Instructions for the task:
Which lines below contain "computer"? Pull them out.

*-*-*

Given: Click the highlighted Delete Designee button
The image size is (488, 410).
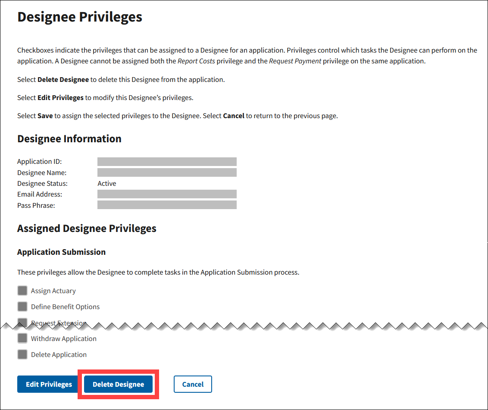Looking at the screenshot, I should [x=118, y=384].
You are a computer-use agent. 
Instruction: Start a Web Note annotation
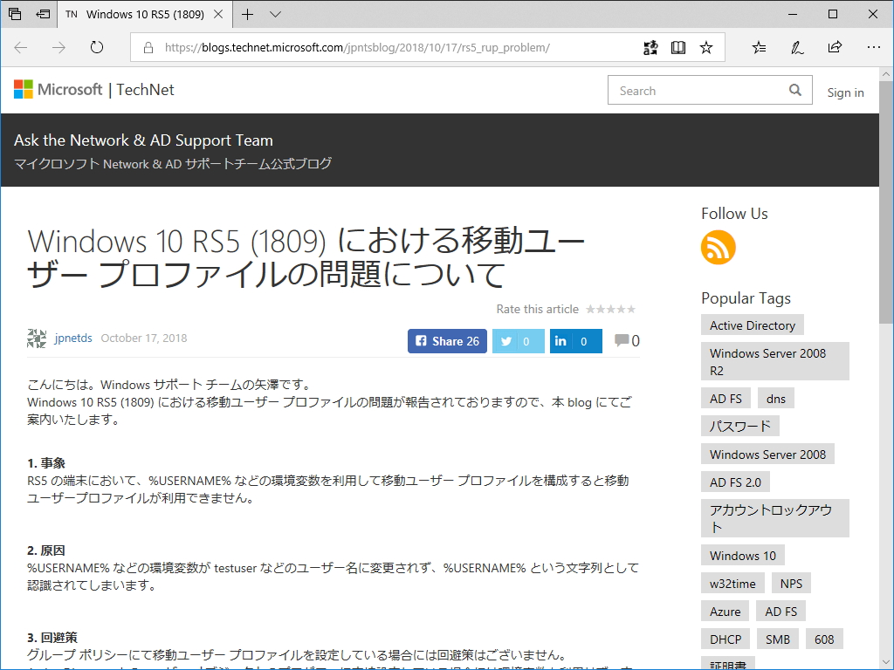(x=796, y=47)
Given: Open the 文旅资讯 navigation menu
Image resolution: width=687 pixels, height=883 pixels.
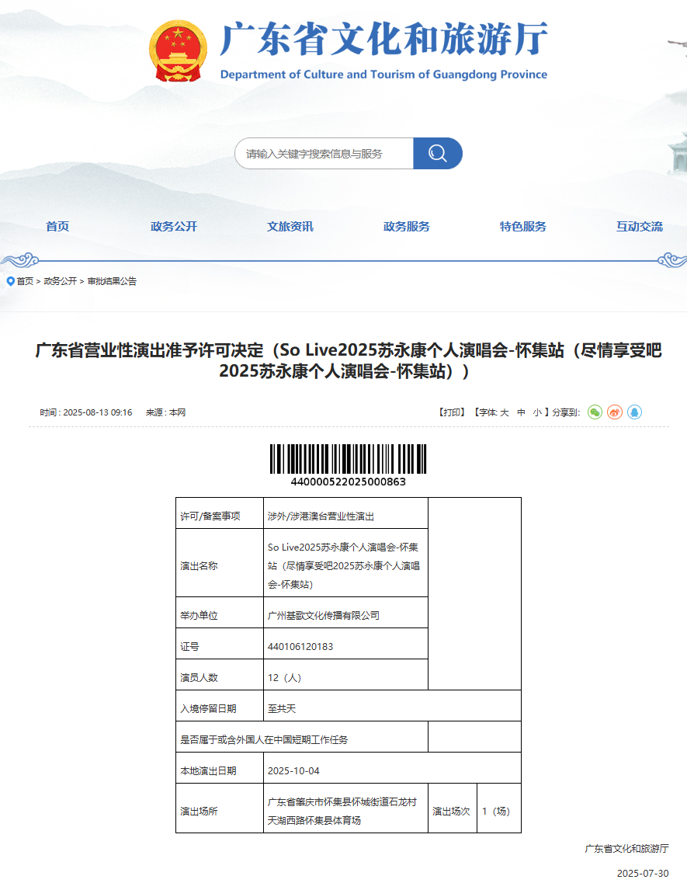Looking at the screenshot, I should pos(290,227).
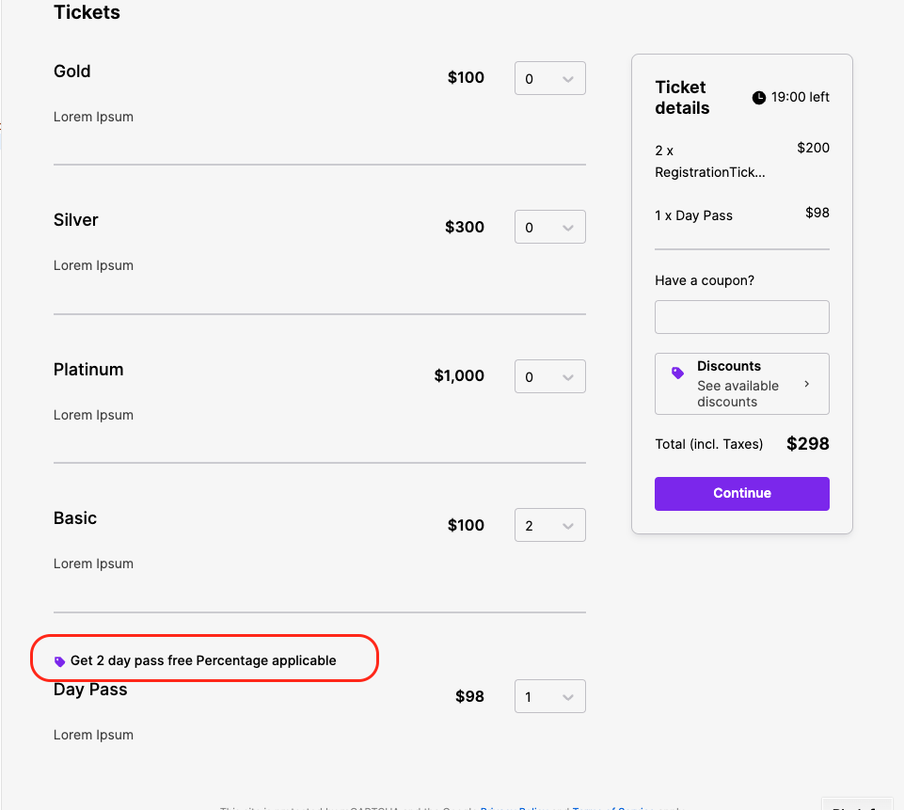Open the Day Pass quantity dropdown
This screenshot has width=904, height=810.
click(550, 697)
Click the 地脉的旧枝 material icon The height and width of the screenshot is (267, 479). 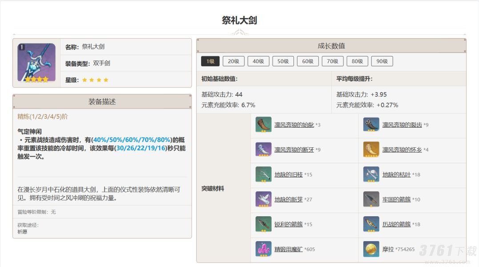(x=263, y=174)
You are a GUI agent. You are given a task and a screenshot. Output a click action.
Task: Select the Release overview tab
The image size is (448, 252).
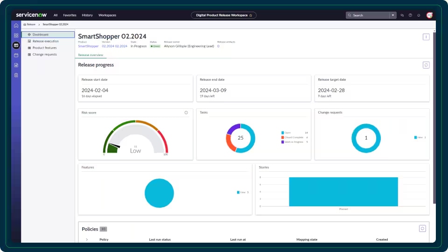click(x=91, y=55)
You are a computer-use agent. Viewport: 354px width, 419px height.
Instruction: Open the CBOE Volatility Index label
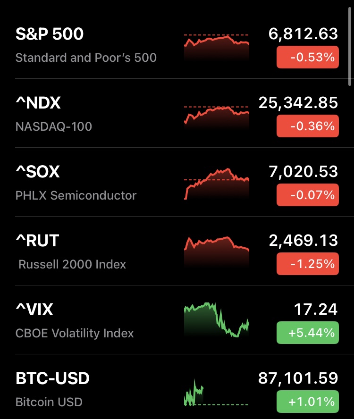pyautogui.click(x=75, y=333)
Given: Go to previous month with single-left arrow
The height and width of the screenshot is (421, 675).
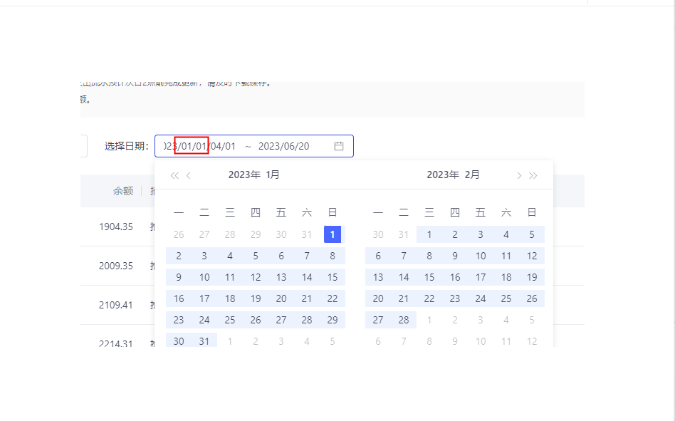Looking at the screenshot, I should pyautogui.click(x=189, y=175).
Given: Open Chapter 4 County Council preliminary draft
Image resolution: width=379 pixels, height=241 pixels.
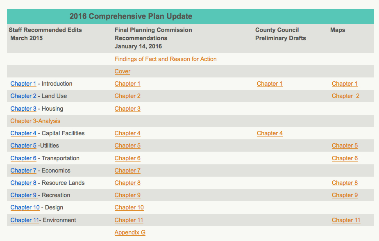Looking at the screenshot, I should [269, 133].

*-*-*

Exercise output:
You are a computer-use agent. 
You are a computer-use agent. Viewport: 354px width, 419px height.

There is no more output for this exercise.